Open SongminYu opened 2 months ago

SongminYu commented 2 months ago

In the emission bound (cumulative) tutorial, it seems one step is missing: add category for year, so "type_year" has "cumulative".

Besides, the following line is not clear enough:


scen.add_par(
    "bound_emission", [country, "GHG", "all", "cumulative"], value=500.0, unit="MtCO2"
)

The users do not know the keys in the key_or_data. I found this error by comparing with the emission tax tutorial... good training :)

khaeru commented 2 months ago

@SongminYu, thanks for these two suggestions.

First, when opening an issue on this repository you should have seen an a template (this one) that asks you to give certain information—including "the output of message-ix show-versions". We need this information—including which version(s) of the tutorials you are using—in order to understand the nature of the issue.

[In] The emission bound (cumulative) tutorial, it seems one step is missing: add category for year, so "type_year" has "cumulative".

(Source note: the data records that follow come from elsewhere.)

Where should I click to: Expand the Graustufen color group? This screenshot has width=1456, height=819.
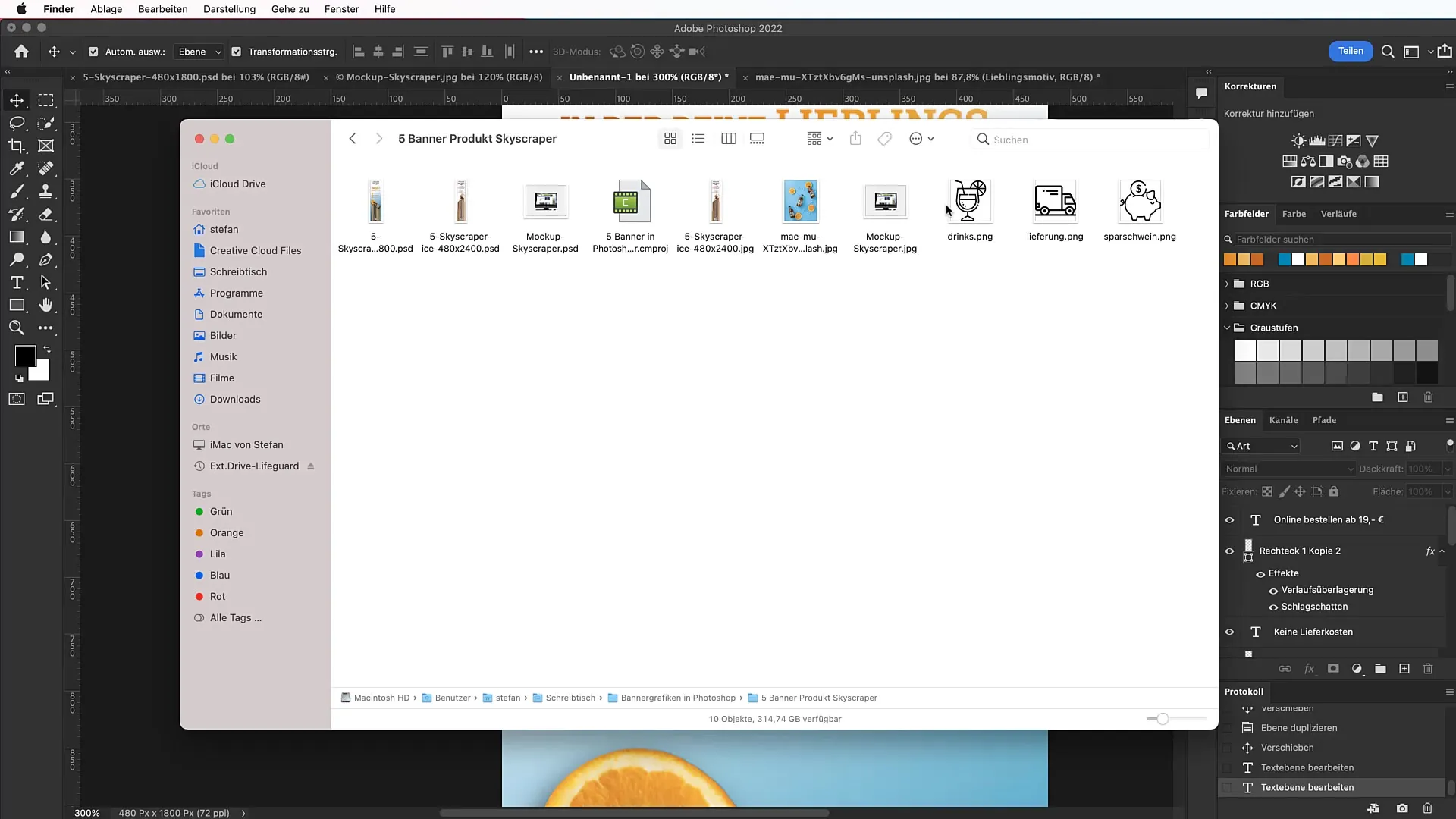point(1227,327)
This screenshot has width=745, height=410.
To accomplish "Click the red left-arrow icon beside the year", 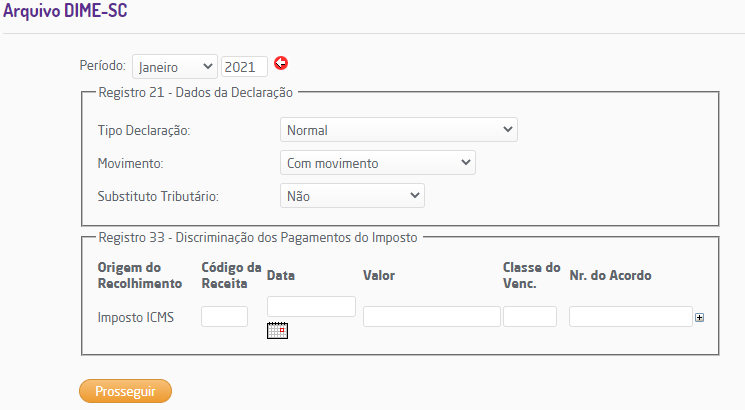I will click(281, 64).
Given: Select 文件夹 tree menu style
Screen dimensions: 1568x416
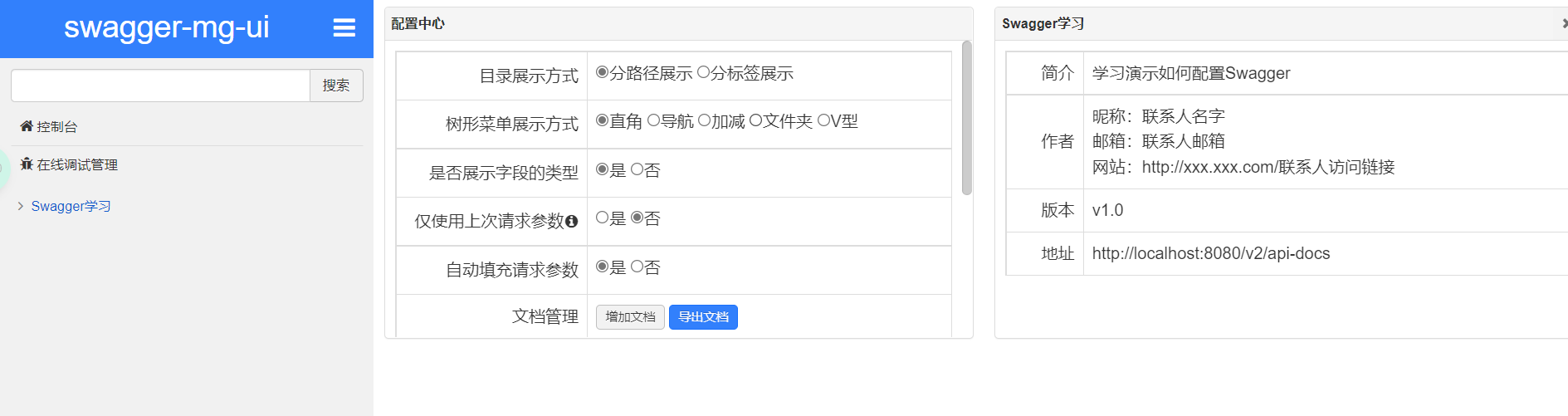Looking at the screenshot, I should (x=755, y=120).
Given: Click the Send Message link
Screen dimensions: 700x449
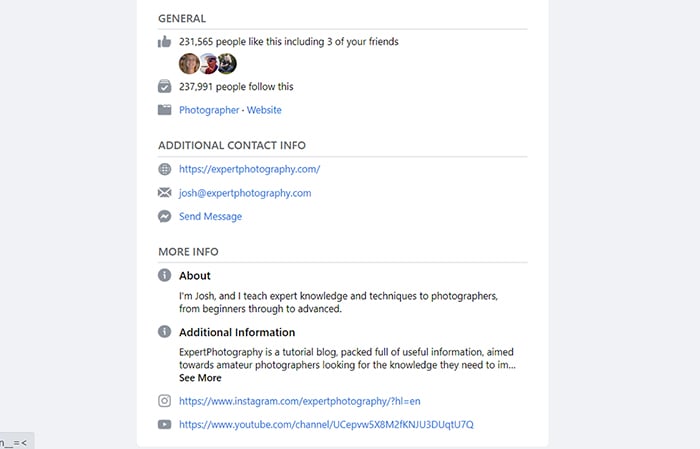Looking at the screenshot, I should 210,216.
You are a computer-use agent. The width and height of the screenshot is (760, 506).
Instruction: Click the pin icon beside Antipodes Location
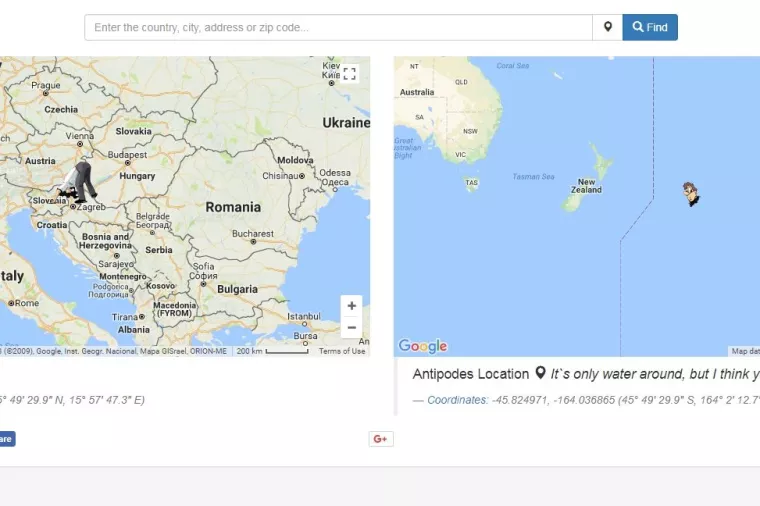click(540, 374)
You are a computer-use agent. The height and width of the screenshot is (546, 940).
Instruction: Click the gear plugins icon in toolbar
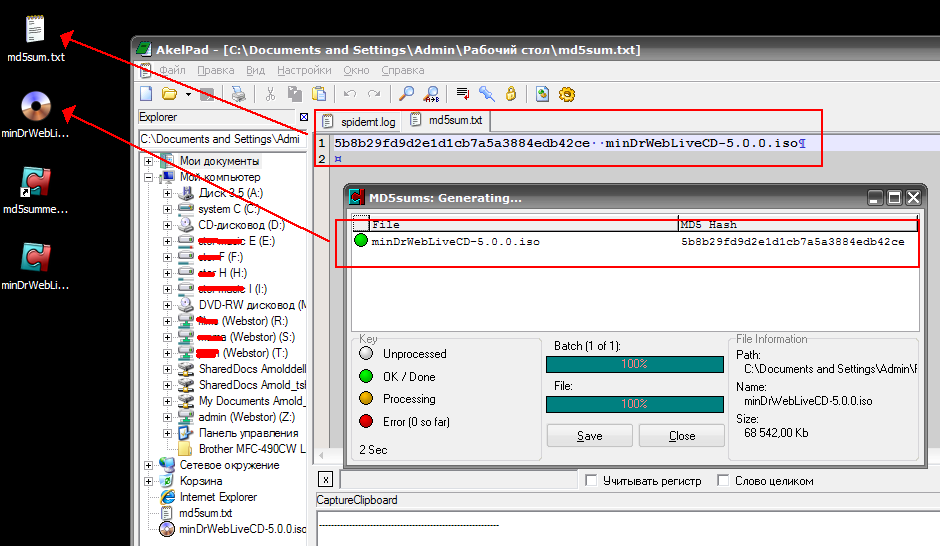567,94
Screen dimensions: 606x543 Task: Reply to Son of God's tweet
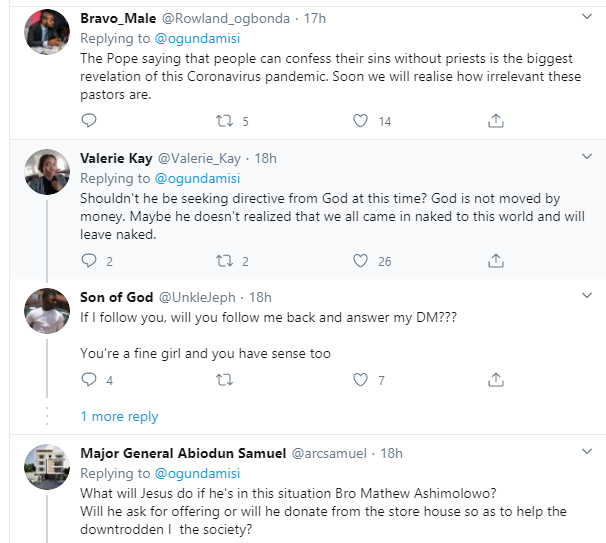[89, 380]
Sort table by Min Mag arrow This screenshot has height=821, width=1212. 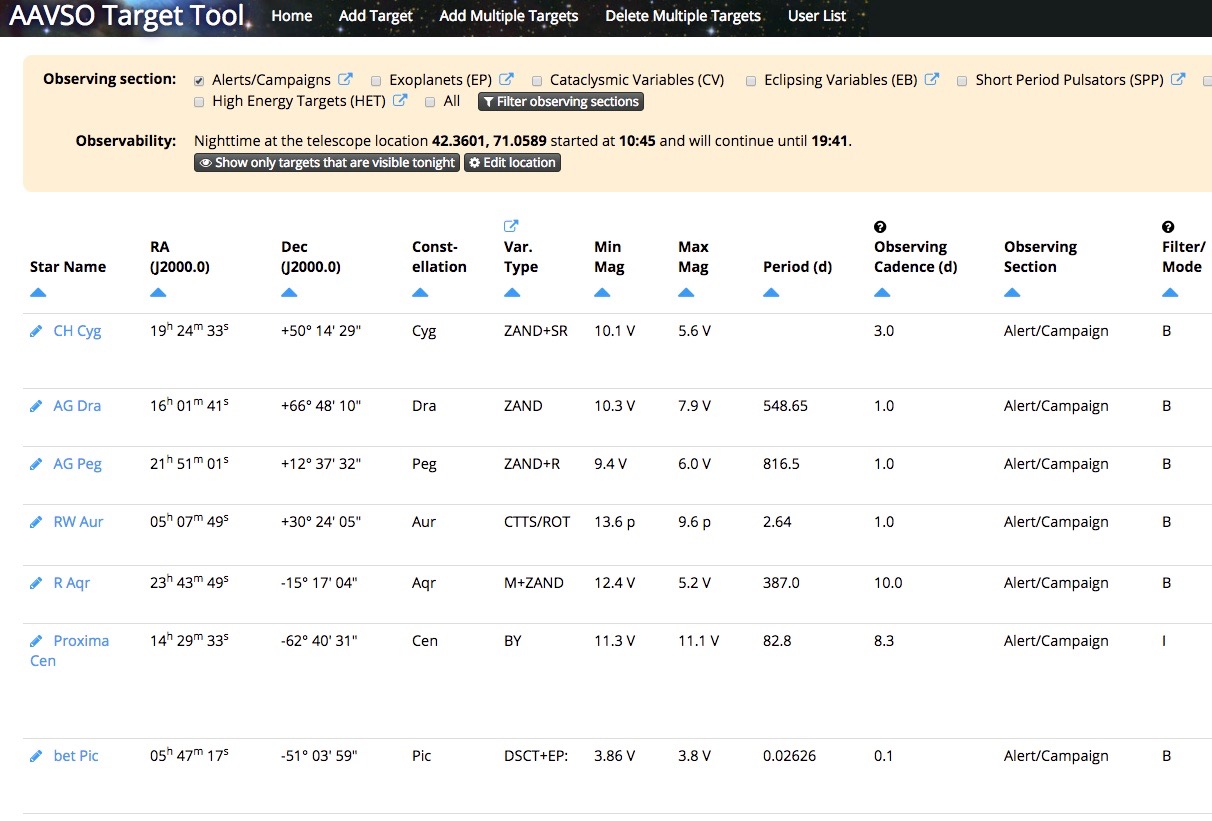point(602,293)
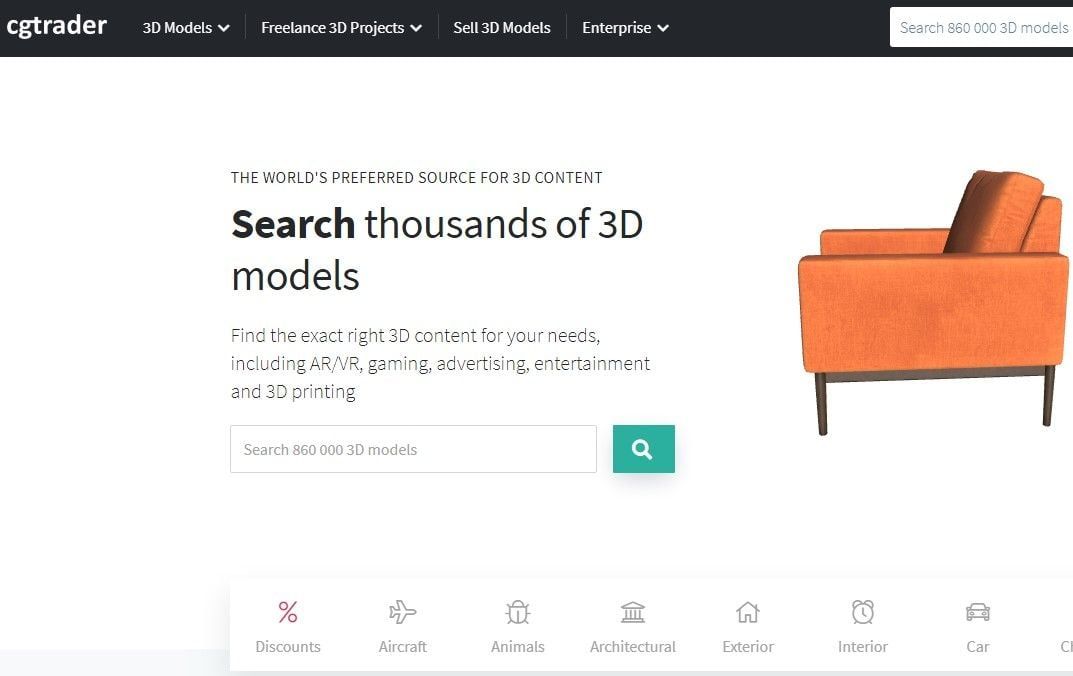The width and height of the screenshot is (1073, 676).
Task: Choose the Architectural building icon
Action: (x=633, y=612)
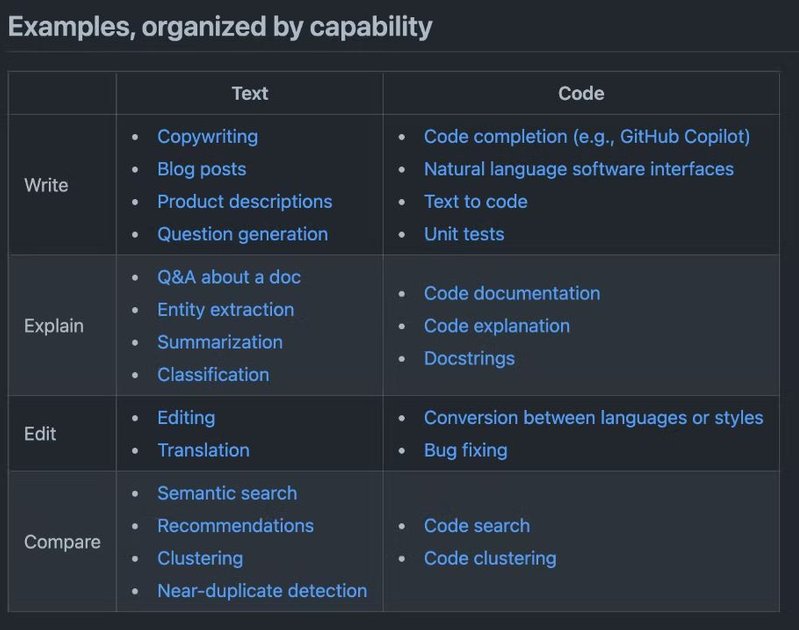Click the Docstrings link
This screenshot has height=630, width=799.
469,358
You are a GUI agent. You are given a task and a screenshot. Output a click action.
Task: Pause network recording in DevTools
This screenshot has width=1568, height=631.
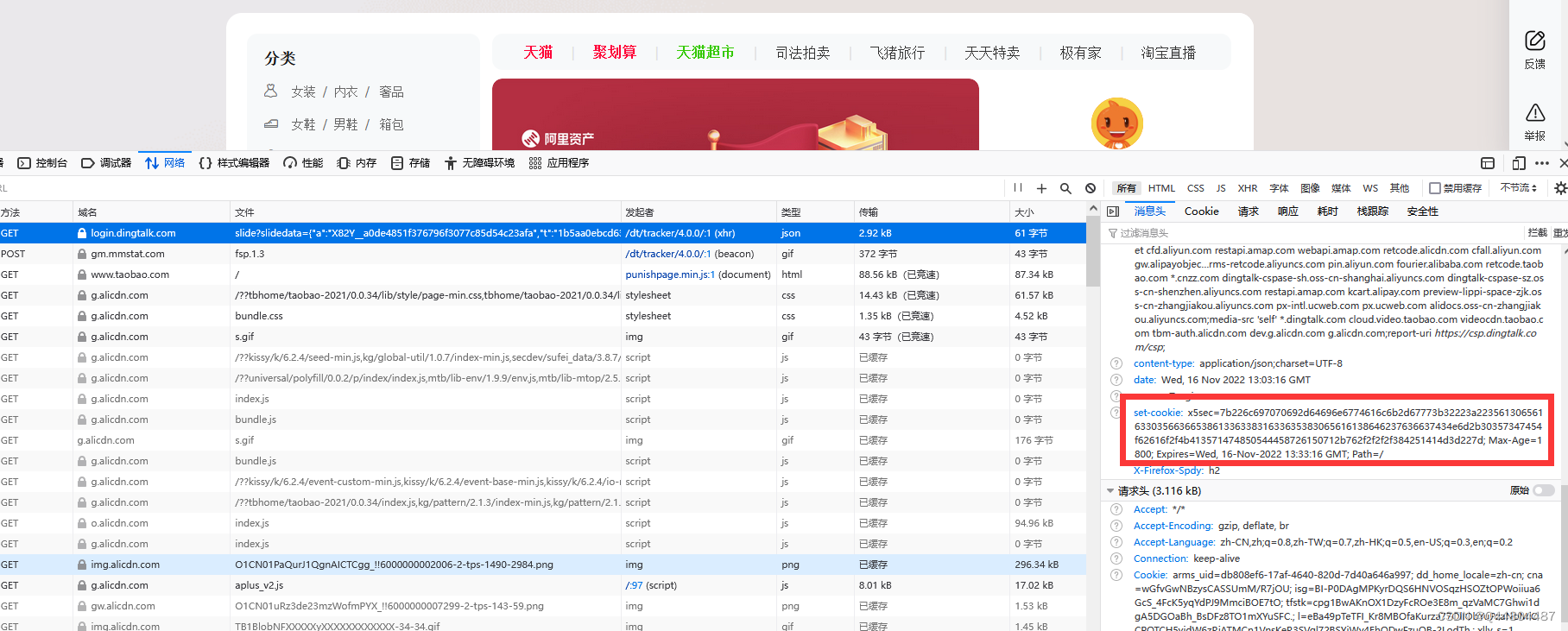pyautogui.click(x=1018, y=188)
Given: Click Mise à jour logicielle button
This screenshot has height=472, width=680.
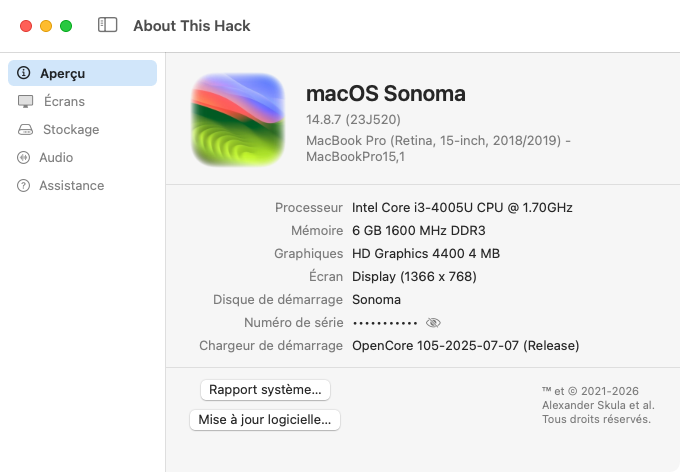Looking at the screenshot, I should [265, 420].
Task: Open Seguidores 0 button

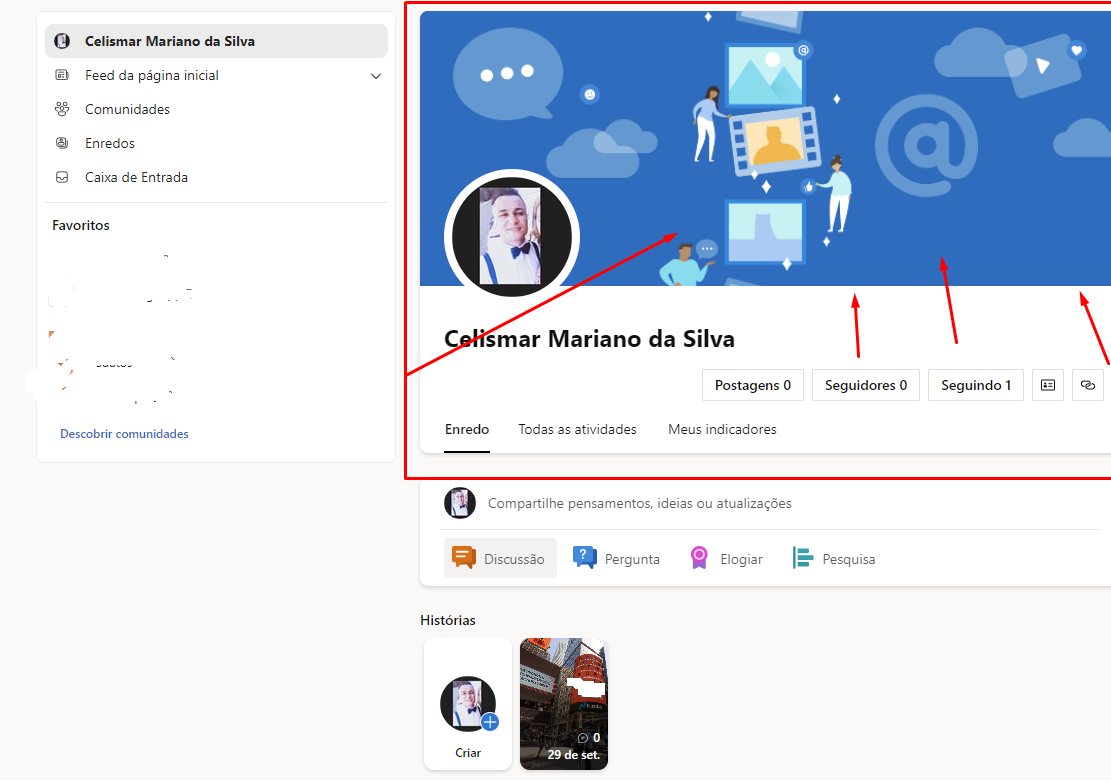Action: pos(865,385)
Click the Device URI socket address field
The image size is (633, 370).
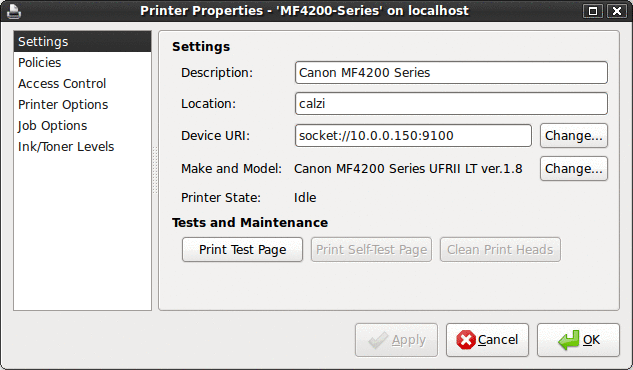(413, 136)
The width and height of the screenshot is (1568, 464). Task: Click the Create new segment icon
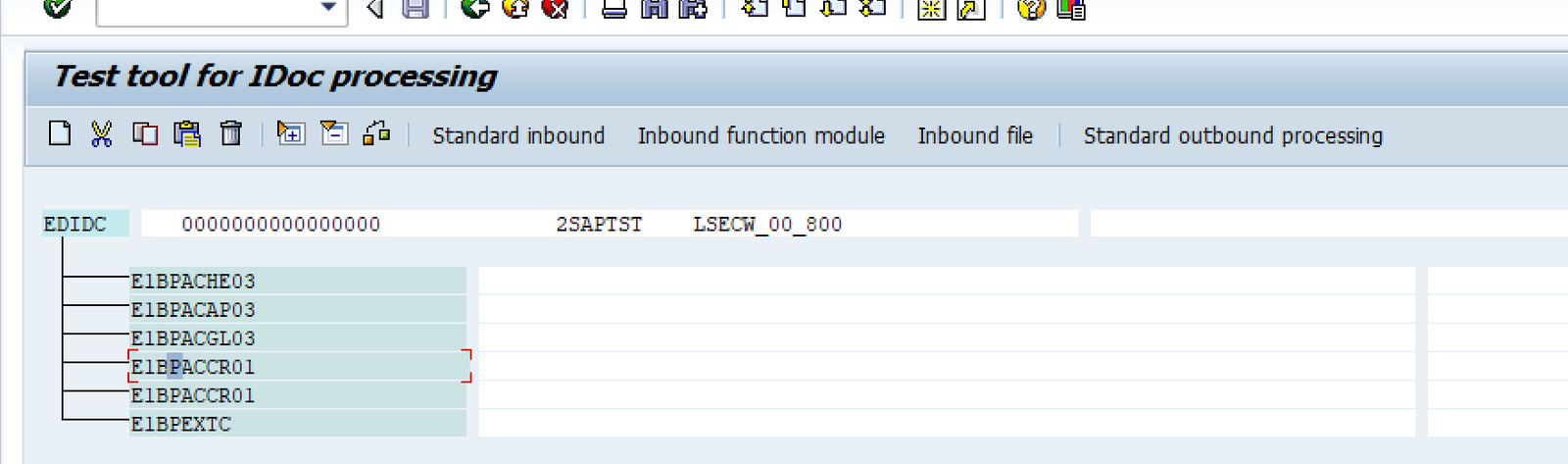tap(60, 133)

The latest versions of the tutorials are automatically tested daily; see here. These tests all pass, which means that the code in each notebook cell runs without any error. When you say "one step is missing", what specifically happens without that step? Do you see an error message? If so, please paste the full text.

the following line is not clear enough … the users do not know the keys in the key_or_data.

This is a good suggestion. Although (a) this is a documented and supported usage of .add_par() and (b) the dimensions of bound_emission are documented, here —in general we try to use make_df() in our tutorials. The reason is to be clear and explicit about the data that is being entered, as you suggest, without the reader needing to consult the documentation.

@behnam-zakeri @glatterf42 perhaps we can include a small change to this line into #815.

SongminYu commented 2 months ago

Hi @khaeru, thanks for your fast reply. I will remember to use the template next time.

Regarding the tutorial error I saw, first I need to say that I am not running the Jupyter file but using PyCharm that I am more used to. I just pushed my code to GitHub and you can try it by running the main.py in the westeros_tutorial folder.

If you comment out line 91 in the main.py file and run it, you can see the error message:

ValueError: The index set 'type_year' does not have an element 'cumulative'!

The error was fixed after I added this line 91, setting the category (or type_year) "cumulative" to "700, 710, 720".

# Line 91: 

scenario.add_category(set_name="year", file_name="Category_Year")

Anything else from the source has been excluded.